On April 10-11, heads of state from throughout the Western Hemisphere will gather in Panama for the Seventh Summit of the Americas. The event will be the highest-level regional dialogue since the 2012 summit in Cartagena, Colombia, and the first with Cuba as a participant.
The official theme is “Prosperity with Equity: The Challenge of Cooperation in the Americas.” Yet the situation of Venezuela will likely be a prominent topic of discussion.
On the one hand, the Venezuelan government’s increasing harassment of human rights defenders — especially those using international institutions and mechanisms for the defense of human rights — has generated condemnation, as has its continued repression of social protest.
On the other hand, U.S. sanctions on Venezuelan officials, which were implemented unilaterally through an executive order that describes Venezuela as a “national security threat,” have been widely rejected in the region.
These issues should be seen not as distractions. Instead, they provide an opportunity for the countries meeting in Panama to strengthen hemispheric multilateralism and help Venezuelan society and its political institutions find a path to democratic stability and respect for human rights.
As a first step during the summit, states must work to ensure that the government of Venezuela is committed to respecting the full exercise of human rights and the various national and international mechanisms that protect them. They also must encourage Venezuela to rejoin the American Convention on Human Rights, which the country decided to denounce and formally cease to be a part of in September 2013. The convention is a major achievement for people throughout the hemisphere, and to leave it deprives Venezuelans of the convention’s protections.
A second step in this direction should be to make all possible efforts to ensure the restoration of a comprehensive and effective dialogue involving all of Venezuela’s political and social forces. Furthermore, the countries at the summit need to advocate that parliamentary elections be held in the second half of 2015 and in a manner that allows the results to be unquestionable. Both the Organization of American States (OAS) and the Union of South American Nations (UNASUR) have a crucial role to play in these elections by sending electoral observers.
Finally, the states participating in the summit should strongly condemn the unilateral sanctions imposed by the United States through the Venezuela Defense of Human Rights and Civil Society Act signed last December and implemented by an executive order from President Barack Obama last March.
The Summit of the Americas in Panama will be the first since President Obama announced the restoration of U.S. relations with Cuba and the first after the election of former Uruguayan Foreign Minister Luis Almagro as the new Secretary General of the OAS. The combination of these two factors provides a real opportunity to re-position the OAS as a central institution for the multilateral resolution of political conflicts involving all countries of the hemisphere.

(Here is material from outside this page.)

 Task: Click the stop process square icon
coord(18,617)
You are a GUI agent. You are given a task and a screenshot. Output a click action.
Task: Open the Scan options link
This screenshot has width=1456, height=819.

Joy Olson is the executive director of the Washington Office on Latin America (WOLA). Juana Kweitel is a program director at Conectas Human Rights. Marino Alvarado Betancourt is a member of the Permanent Commission at the Venezuelan Program for Education and Action in Human Rights (PROVEA). Gastón Chillier is the executive director of the Center for Legal and Social Studies (CELS). And Vera Jarach is a member of Madres de la Plaza de Mayo, Linea Fundadora.